The problem is that expanding E2E coverage manually does not scale with AI-accelerated shipping velocity. AI coding tools generate new user flows faster than QA teams can write E2E tests for them. This is the gap we built Autonoma to close. The Planner agent reads your codebase, understands your routes and user flows, and generates E2E test coverage automatically. When AI ships a new checkout variant on Tuesday, the test coverage follows on Tuesday -- not in the next sprint. The Maintainer agent keeps those tests passing as the code evolves, which is where the real ROI lives. The expanded E2E layer that AI development demands is only sustainable if E2E test creation is automated too.

Software Testing Levels: What Each Layer Looks Like in Practice

The theory is clear. What does it look like in a real codebase?

Unit test territory covers everything that has no meaningful external dependency. A pricing engine that calculates discounts based on user tier, usage volume, and promotion codes is a unit test. A date utility that converts between timezones is a unit test.
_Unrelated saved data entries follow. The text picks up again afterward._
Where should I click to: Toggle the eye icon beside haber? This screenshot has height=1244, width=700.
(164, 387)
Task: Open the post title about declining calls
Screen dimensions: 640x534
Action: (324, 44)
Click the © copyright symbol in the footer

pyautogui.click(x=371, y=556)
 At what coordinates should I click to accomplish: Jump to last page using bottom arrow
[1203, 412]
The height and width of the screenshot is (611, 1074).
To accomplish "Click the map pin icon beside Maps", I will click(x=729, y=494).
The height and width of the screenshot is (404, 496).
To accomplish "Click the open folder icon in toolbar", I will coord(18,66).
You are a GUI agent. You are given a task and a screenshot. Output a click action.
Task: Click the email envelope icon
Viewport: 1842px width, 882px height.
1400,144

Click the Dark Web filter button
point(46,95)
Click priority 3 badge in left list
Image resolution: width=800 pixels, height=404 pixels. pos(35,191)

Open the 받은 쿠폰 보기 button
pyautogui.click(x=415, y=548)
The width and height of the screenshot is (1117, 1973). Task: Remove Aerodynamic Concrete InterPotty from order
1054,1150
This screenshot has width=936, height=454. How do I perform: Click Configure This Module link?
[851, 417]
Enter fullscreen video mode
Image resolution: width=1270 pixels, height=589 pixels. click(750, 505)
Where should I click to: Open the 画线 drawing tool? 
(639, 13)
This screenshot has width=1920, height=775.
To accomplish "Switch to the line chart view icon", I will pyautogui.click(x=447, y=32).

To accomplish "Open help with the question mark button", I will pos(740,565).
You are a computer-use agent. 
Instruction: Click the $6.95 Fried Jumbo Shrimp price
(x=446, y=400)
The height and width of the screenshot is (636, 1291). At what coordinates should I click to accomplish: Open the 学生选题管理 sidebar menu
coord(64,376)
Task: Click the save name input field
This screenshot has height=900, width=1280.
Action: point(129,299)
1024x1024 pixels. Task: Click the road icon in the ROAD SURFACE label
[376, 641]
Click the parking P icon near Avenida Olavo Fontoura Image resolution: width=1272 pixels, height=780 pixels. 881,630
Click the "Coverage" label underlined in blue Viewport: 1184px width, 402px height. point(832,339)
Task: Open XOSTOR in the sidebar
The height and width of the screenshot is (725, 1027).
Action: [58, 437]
A validation function that checks email format is a unit test. The rule of thumb: if you can test it with a pure function call and no network traffic, no database, and no file system, it is a unit test.

Integration test territory covers the seams between components. A repository class that writes to and reads from a PostgreSQL database is an integration test -- run it against a real test database, not a mock, because the ORM mapping and query planner behavior are part of what you are testing. An HTTP client that calls an external API is an integration test -- use a contract stub, but test the serialization, authentication headers, and error handling against a realistic server response. A message queue consumer is an integration test.

E2E test territory covers user-observable outcomes. A user can sign up, verify their email, and access their dashboard. A paying customer can complete a purchase and receive a confirmation email. An admin can create a user, assign them a role, and the user can then access the scoped resources. These are E2E tests. They are slow and expensive and worth every millisecond because no amount of unit or integration coverage gives you the same confidence that the assembled system works.

Here is what each layer looks like as actual test code.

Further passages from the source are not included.